++++ DATA ROWS

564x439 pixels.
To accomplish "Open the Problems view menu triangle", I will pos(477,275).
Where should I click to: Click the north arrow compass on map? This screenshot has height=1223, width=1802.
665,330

++++++++
++++ DATA ROWS

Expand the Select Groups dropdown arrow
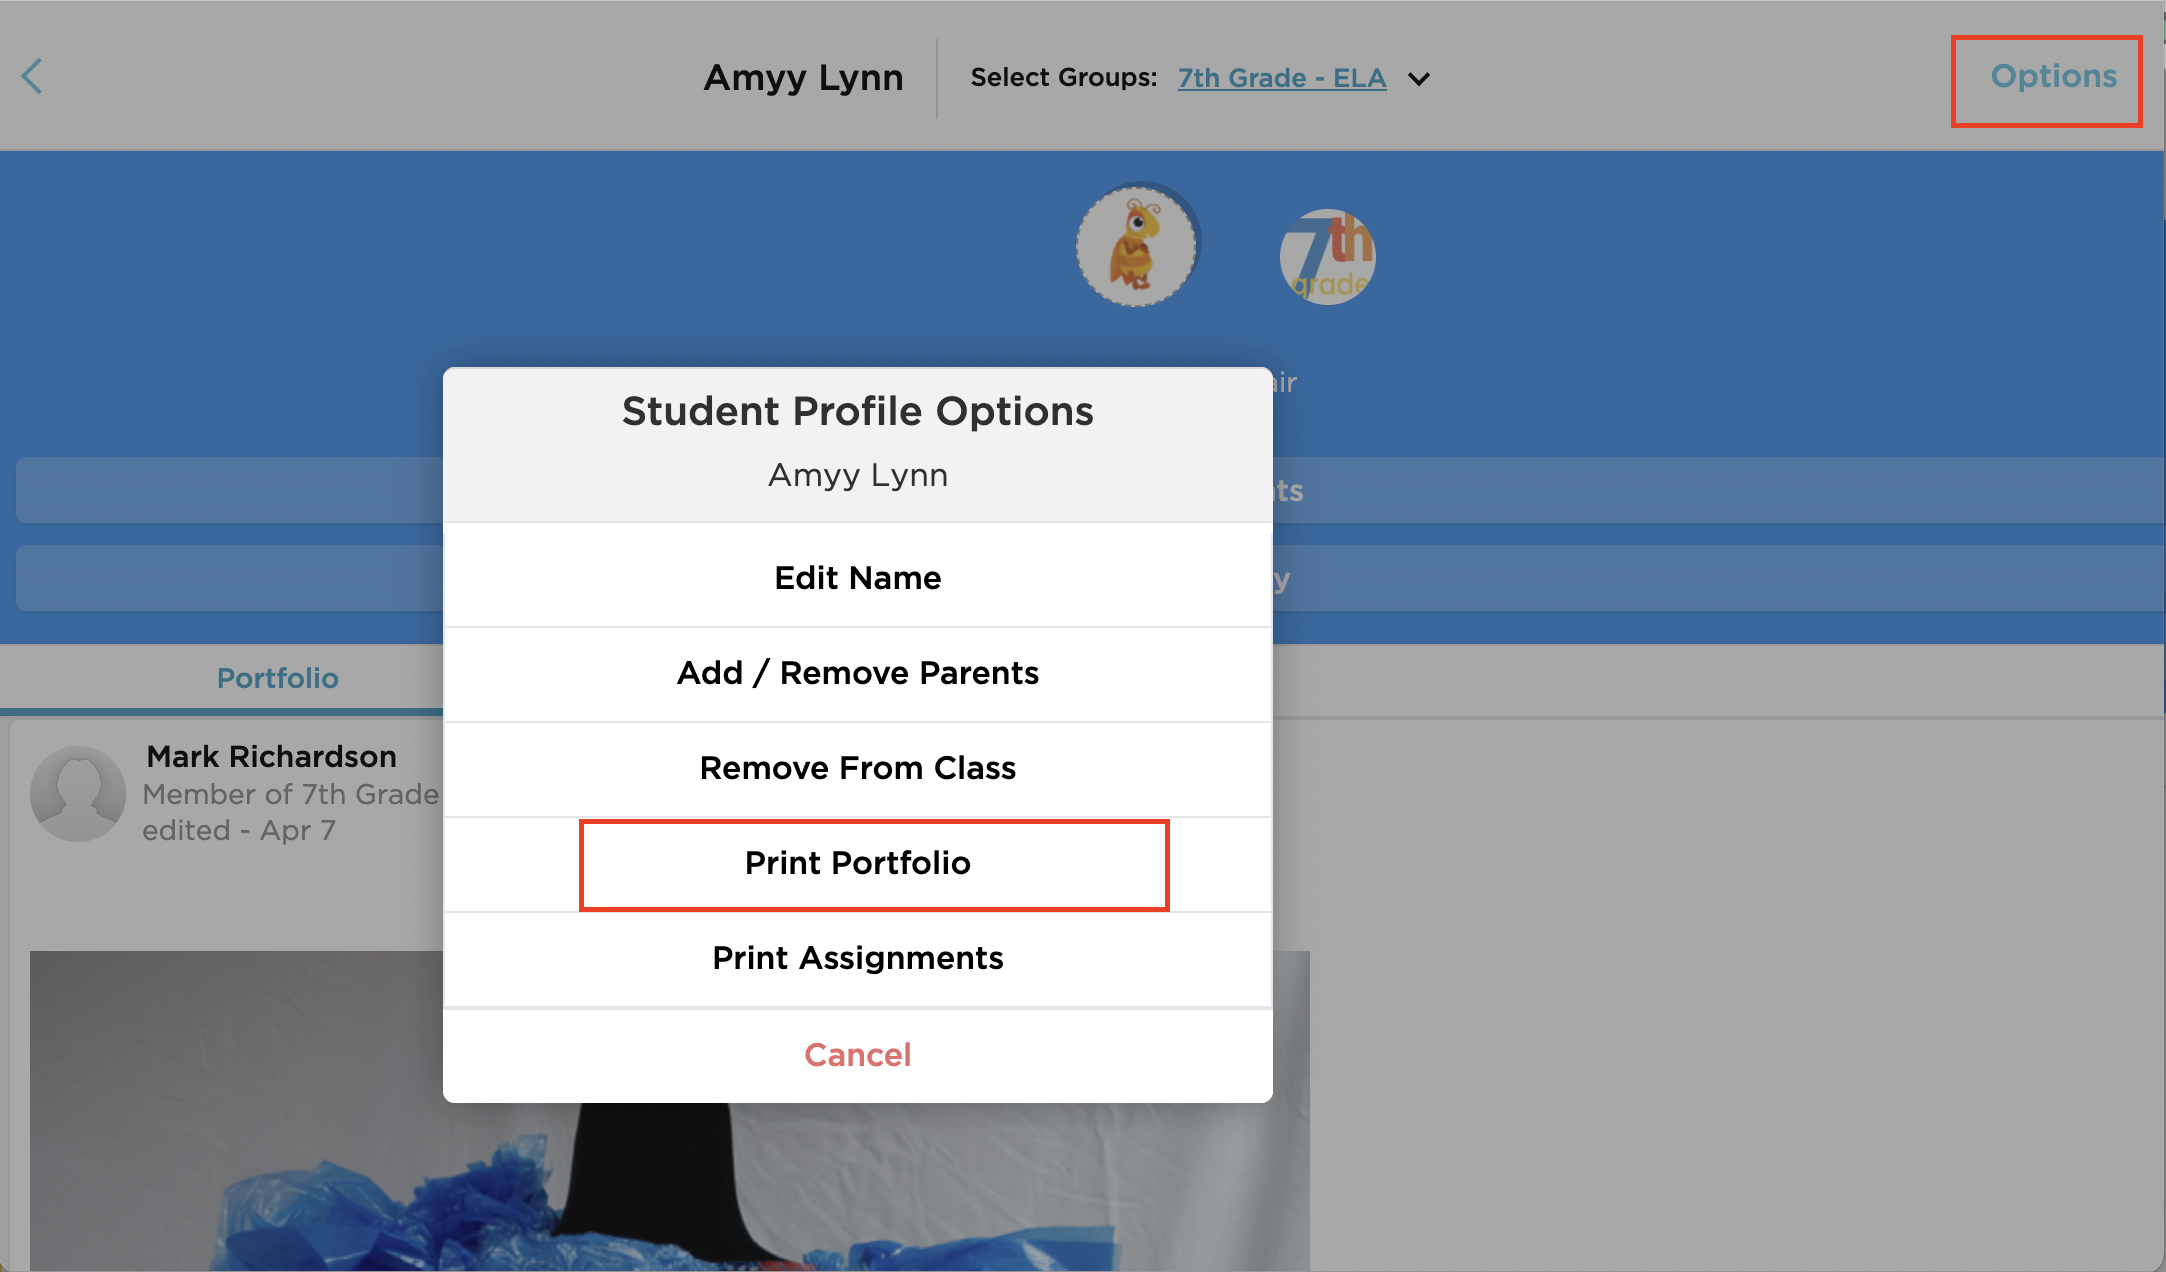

++++++++

DIRECTIONS -> Pick out each line of the records above that has the word "arrow" in it, and copy those lines.

FULL ANSWER ->
Where should I click to: Click the north arrow compass on map? This screenshot has height=1223, width=1802.
Expand the Select Groups dropdown arrow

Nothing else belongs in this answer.